Screenshot grounding data:
>>>
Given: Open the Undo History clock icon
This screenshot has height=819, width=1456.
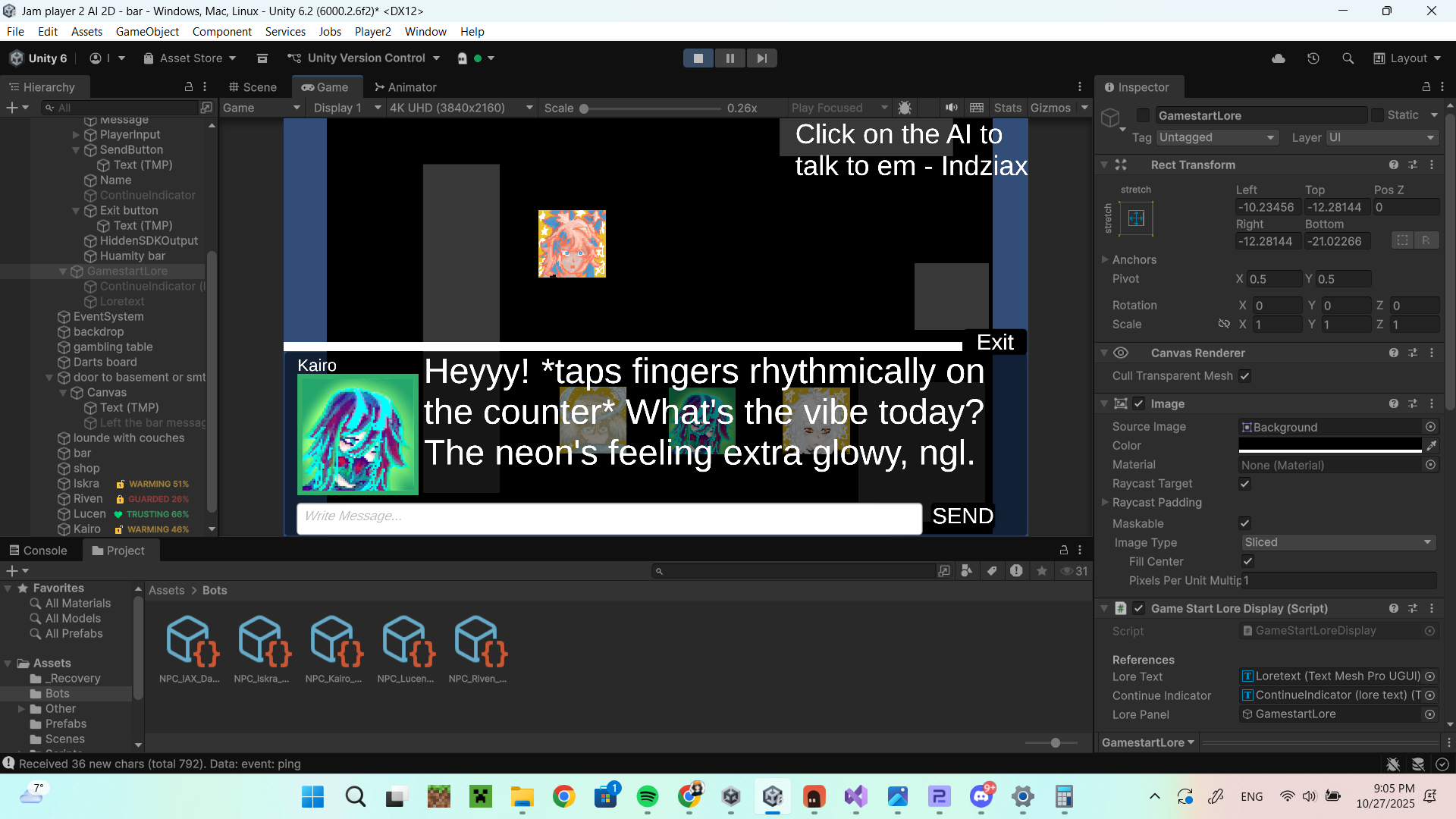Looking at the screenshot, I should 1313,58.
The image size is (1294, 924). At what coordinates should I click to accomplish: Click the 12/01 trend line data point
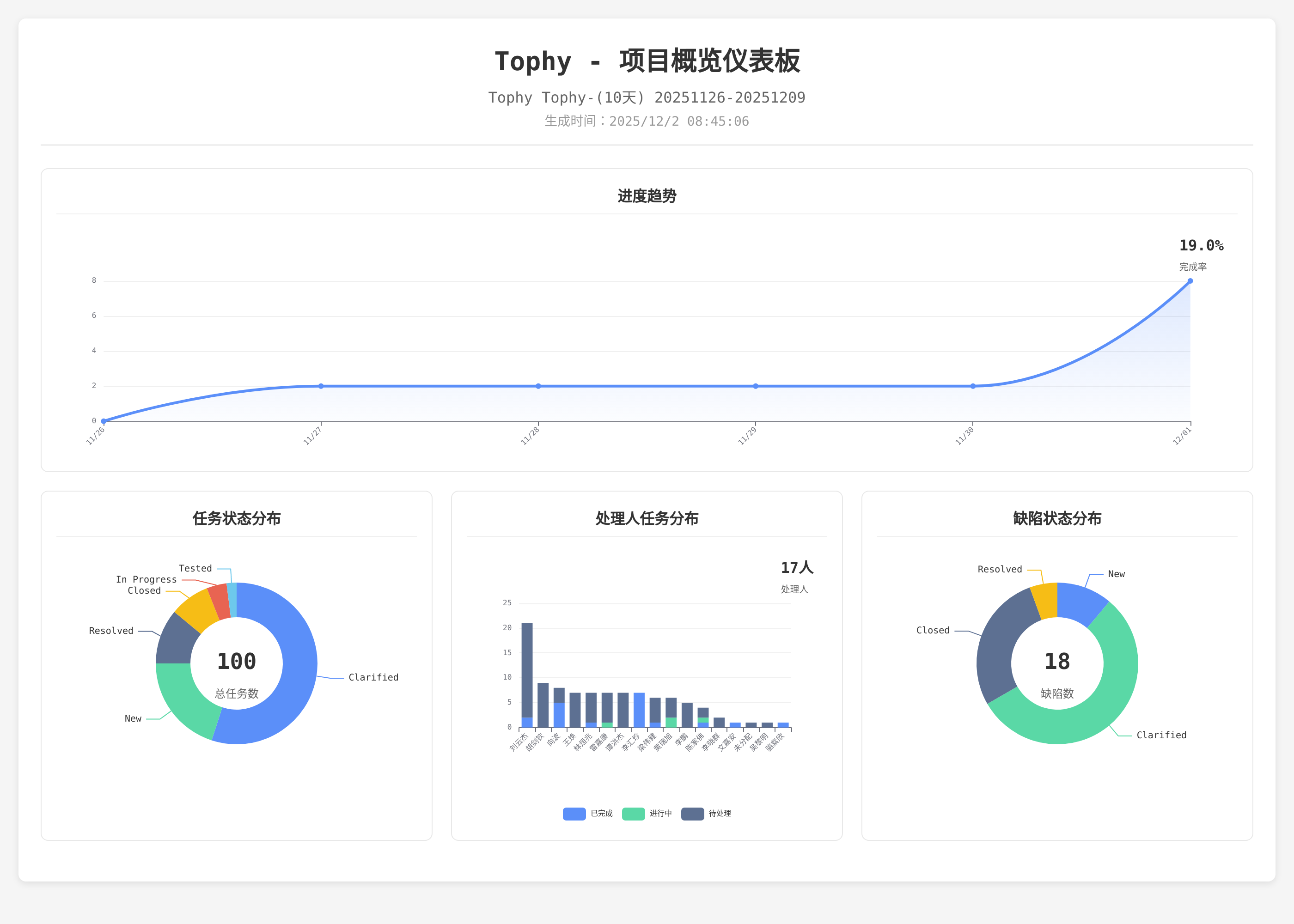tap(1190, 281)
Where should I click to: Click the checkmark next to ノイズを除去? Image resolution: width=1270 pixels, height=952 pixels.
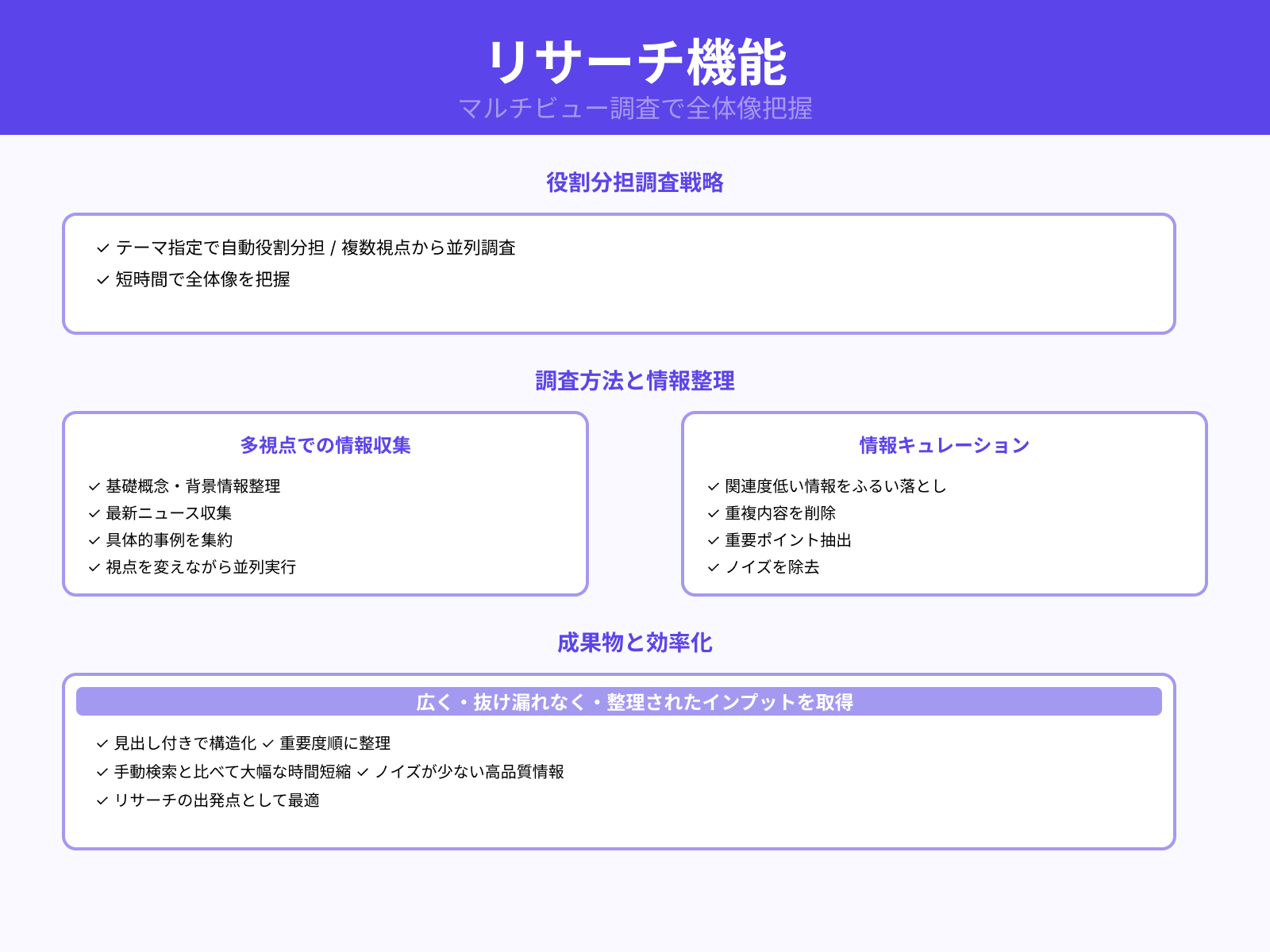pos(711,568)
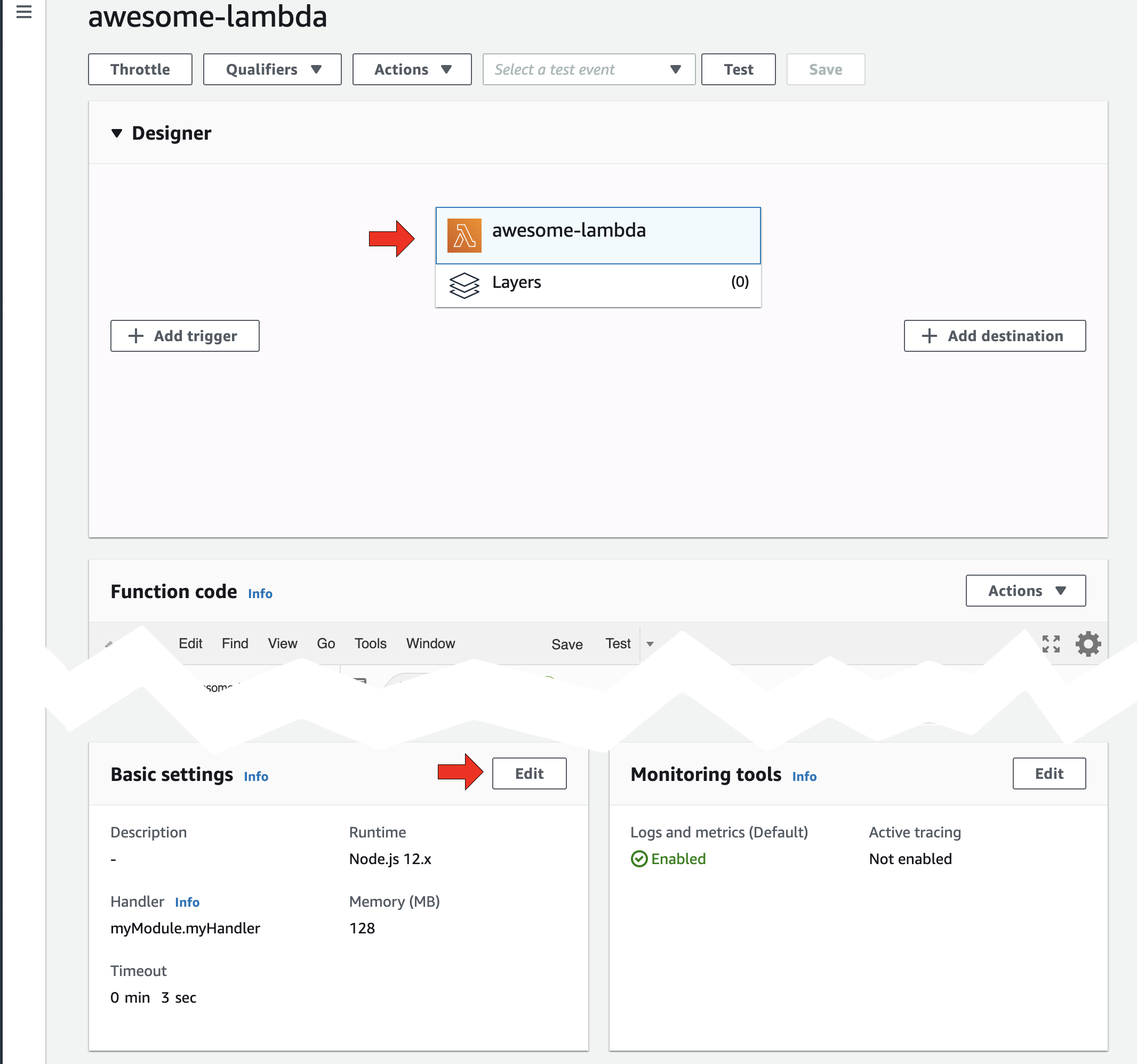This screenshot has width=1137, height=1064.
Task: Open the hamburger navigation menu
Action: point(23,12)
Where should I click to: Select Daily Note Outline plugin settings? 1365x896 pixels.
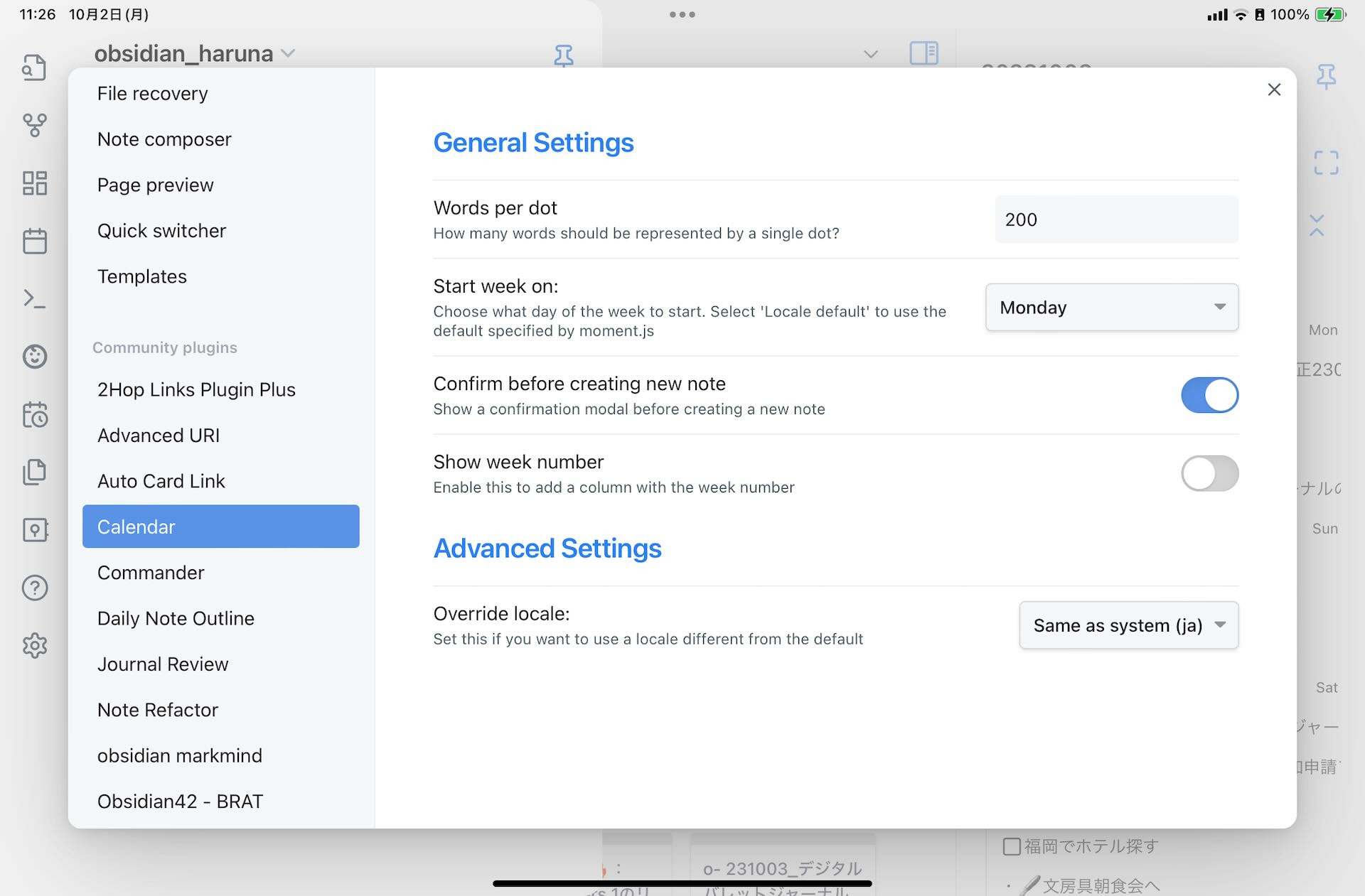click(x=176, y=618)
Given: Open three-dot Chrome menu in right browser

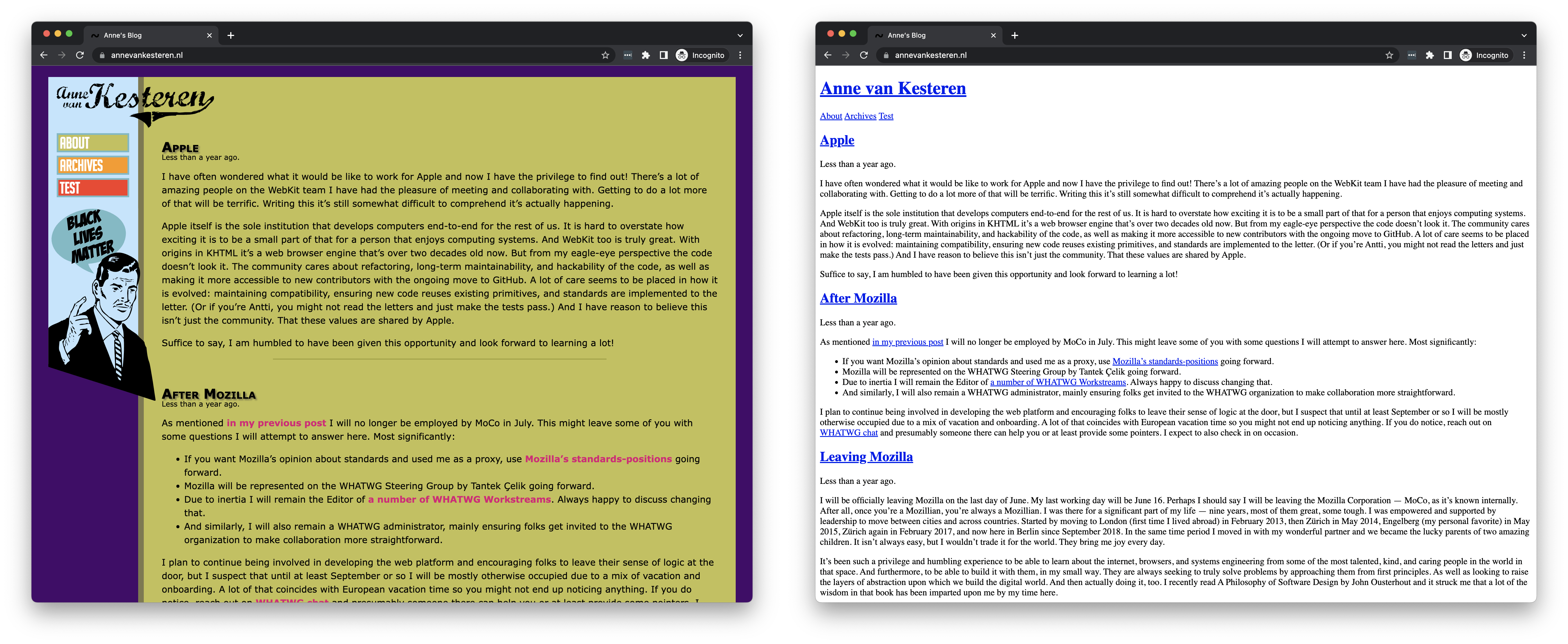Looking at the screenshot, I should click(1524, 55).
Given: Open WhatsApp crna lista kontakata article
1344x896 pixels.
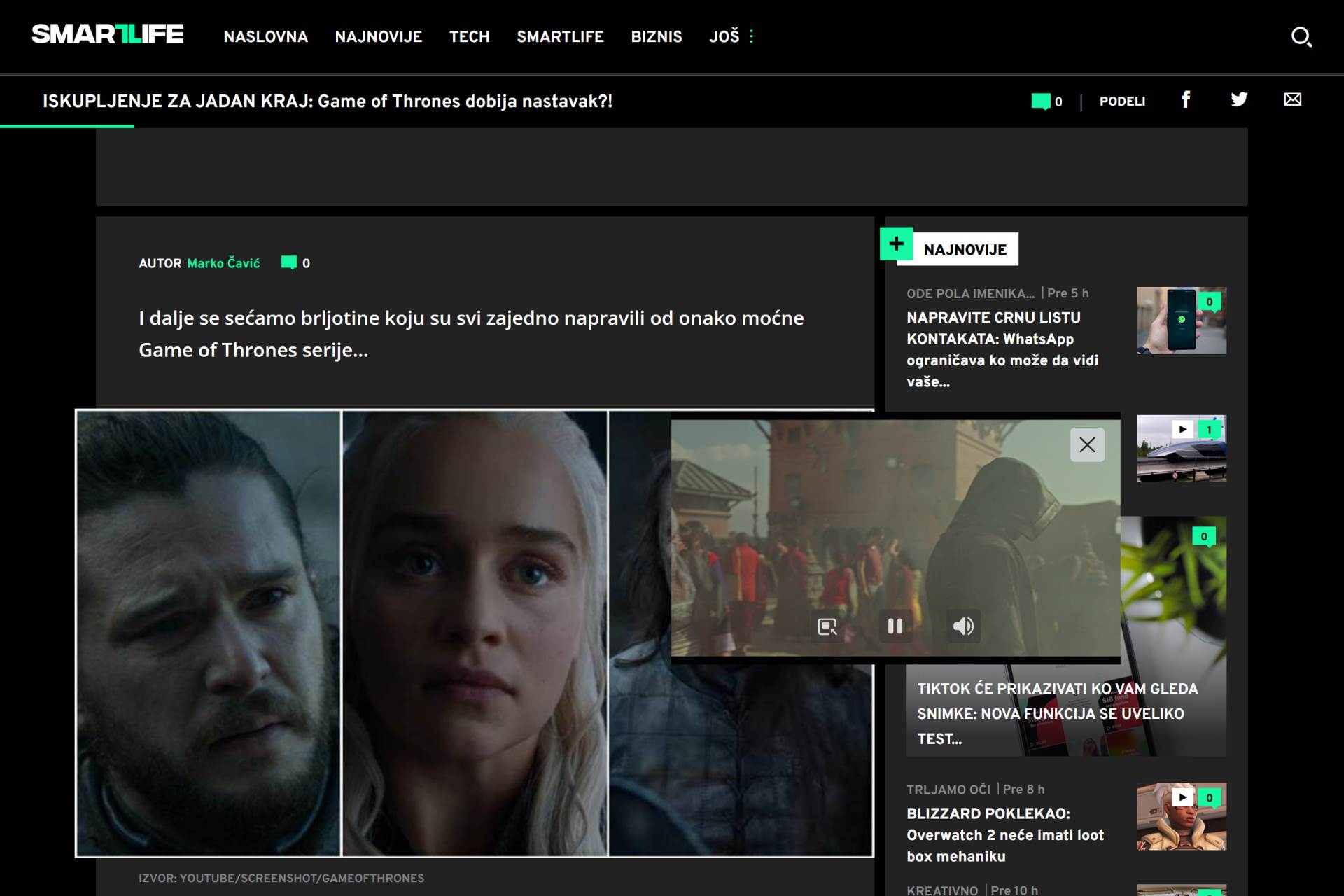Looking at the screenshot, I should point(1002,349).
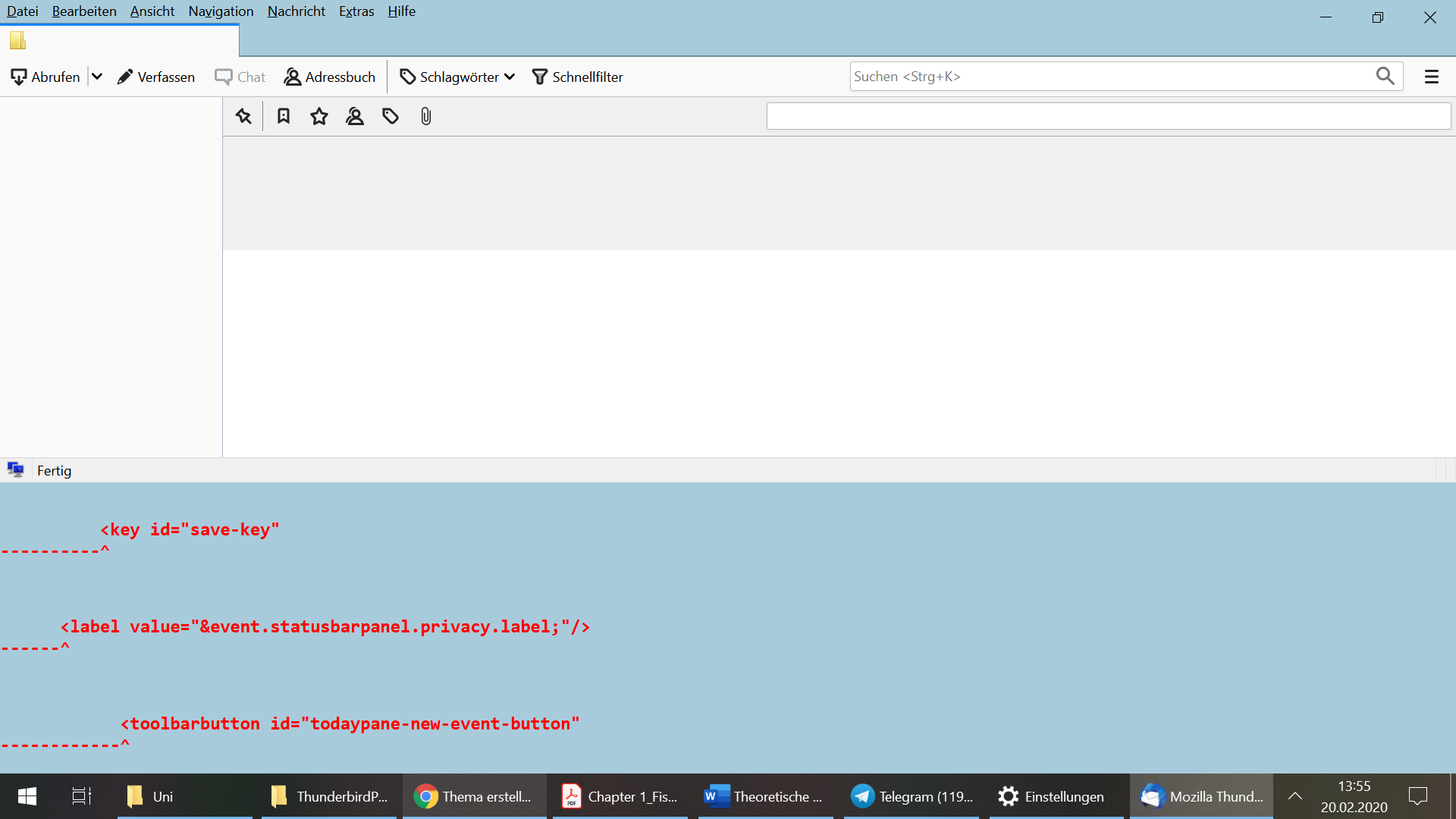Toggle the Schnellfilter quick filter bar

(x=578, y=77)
<<<
WHAT YOU HAVE TO DO >>
Without changing a word, retype the data above and omit its pictures.

EXERCISE SOLUTION >>
Given: Open the Undo History clock icon
This screenshot has height=819, width=1456.
Looking at the screenshot, I should 1313,58.
The image size is (1294, 924). At what coordinates should I click to accomplish: Click the 12/01 trend line data point
tap(1190, 281)
Where should I click to: Click the checkmark next to ノイズを除去? Image resolution: width=1270 pixels, height=952 pixels.
pos(711,568)
This screenshot has width=1137, height=1064.
Task: Open the hamburger navigation menu
Action: point(23,12)
Where should I click to: Select Daily Note Outline plugin settings? 1365x896 pixels.
click(x=176, y=618)
Given: Open three-dot Chrome menu in right browser

Looking at the screenshot, I should click(1524, 55).
Given: Open WhatsApp crna lista kontakata article
1344x896 pixels.
Looking at the screenshot, I should point(1002,349).
Toggle the Schnellfilter quick filter bar

(x=578, y=77)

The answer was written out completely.